Usando de sarcasmos, os anciãos exigem de Cristo uma prova de que é o Messias, e esta seria ele exercer o ofício profético. Nesse momento, Mateus retorna ao registra da cena simultânea centralizada em Pedro e sua negação.
A narração de Mateus é feita de maneira sintética, porém, é suficientemente clara em termos de expor sua intenção autoral: em três ambientes e momentos diferentes, algumas pessoas reconhecem Pedro como um dos seguidores de Jesus:
"Ora, estava Pedro assentado fora no pátio; e, aproximando-se uma criada lhe disse: "Também tu estavas com Jesus, o galileu"" (v. 69).
"E, saindo par ao alpendre, foi ele visto por outra criada, a qual disse aos que ali estavam: "Este também estava com Jesus, o Nazareno" (v.71).
Logo depois, aproximando-ose os que ali estavam, disseram a Pedro: "Verdadeiramente, és também um deles, porque o teu modo de falar o denuncia" (v.73).
Nas três vezes em que foi indicado que Pedro pertencia ao grupo dos que seguia Jesus, o discípulo veementemente negou a informação, tendo nas duas últimas inclusive jurado (cf. v. 72, 74). Na última vez, porém, que negou ser discípulos do Senhor, Mateus registra o comentário de que "cantou o galo" (v.74, também referenciando o momento que Cristo havia dito que antes que o galo cantasse, Pedro o negaria três vezes (cf. v.34).
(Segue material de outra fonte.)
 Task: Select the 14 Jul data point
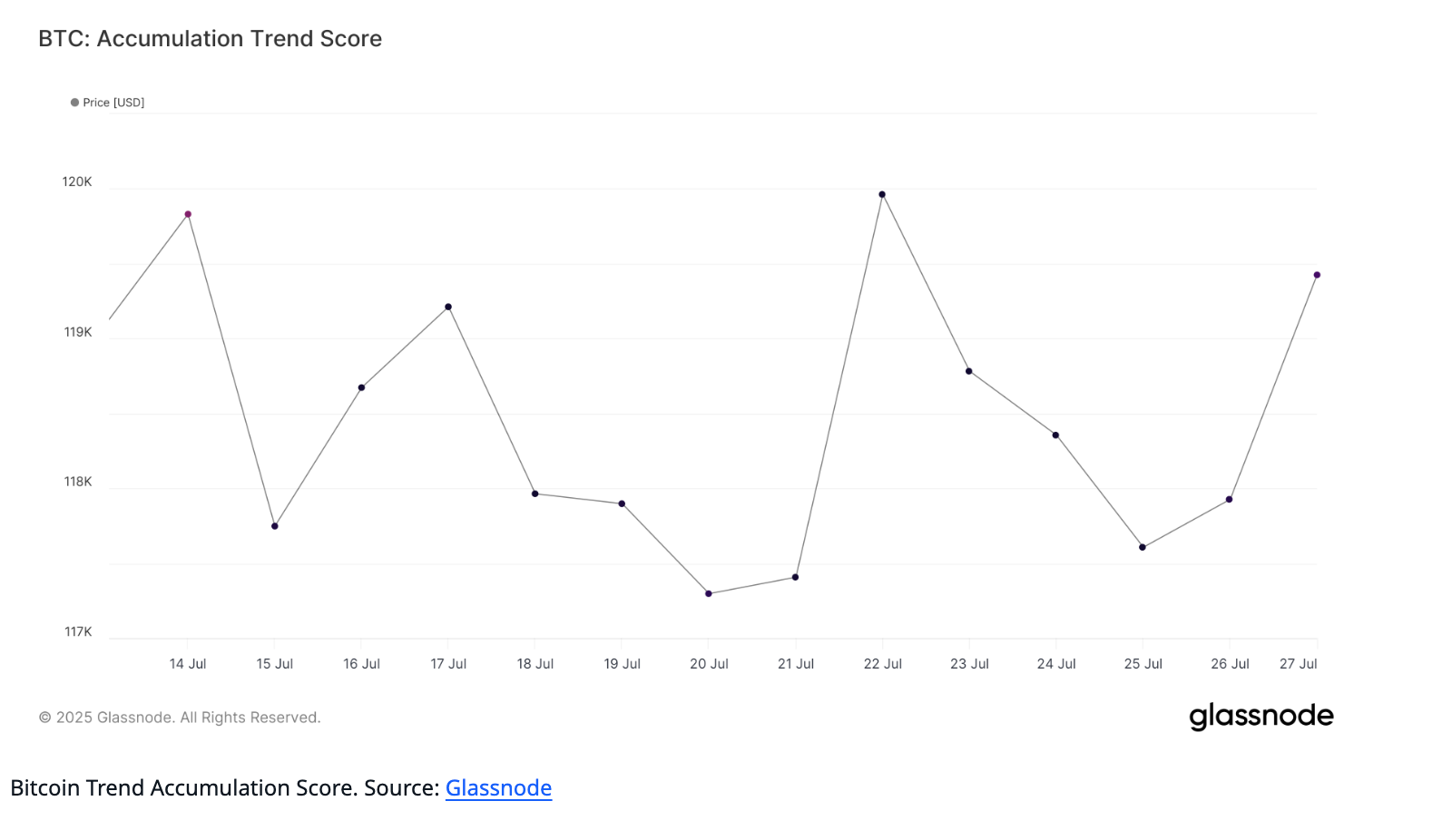[x=188, y=214]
Tal referência não é aleatória, mas uma resposta ao questionamento sarcástico dos anciãos do povo: embora o Senhor, por guardar silêncio, não tenha revelado quem o estava agredindo — mesmo porque era óbvio —, a confirmação messiânica do Senhor por meio do de um cumprimento profético é feita: tal como o Messias, Cristo Jesus, havia dito, assim se cumpriu: seus discípulos o abandonaram e o negaram.
Transição
Mateus (assim como todos os evangelistas) preocupa-se em descrever a propriedade de Cristo como o Ungido do SENHOR: aquele que executaria a obra redentiva. Para que tal retrato fosse corretamente exibido, além do sofrimento vicário experimentado pelo Redentor, a inocência de sua pessoa — apontando esta para sua perfeição como o Cordeiro de Deus —, e a injustiça de sua humilhação sob mãos iníquas também delineia tal imagem.
O cálice amargo o qual Jesus tinha rogado não beber, embora tenha também pedido que a vontade do Pai fosse toda executada nele (cf. vs. 36-46), agora começa a ser sorvido: Cristo é apresentado à facção corrupta dos anciãos de Israel como inocente, no qual não encontraram dolo, sendo ilegalmente condenado.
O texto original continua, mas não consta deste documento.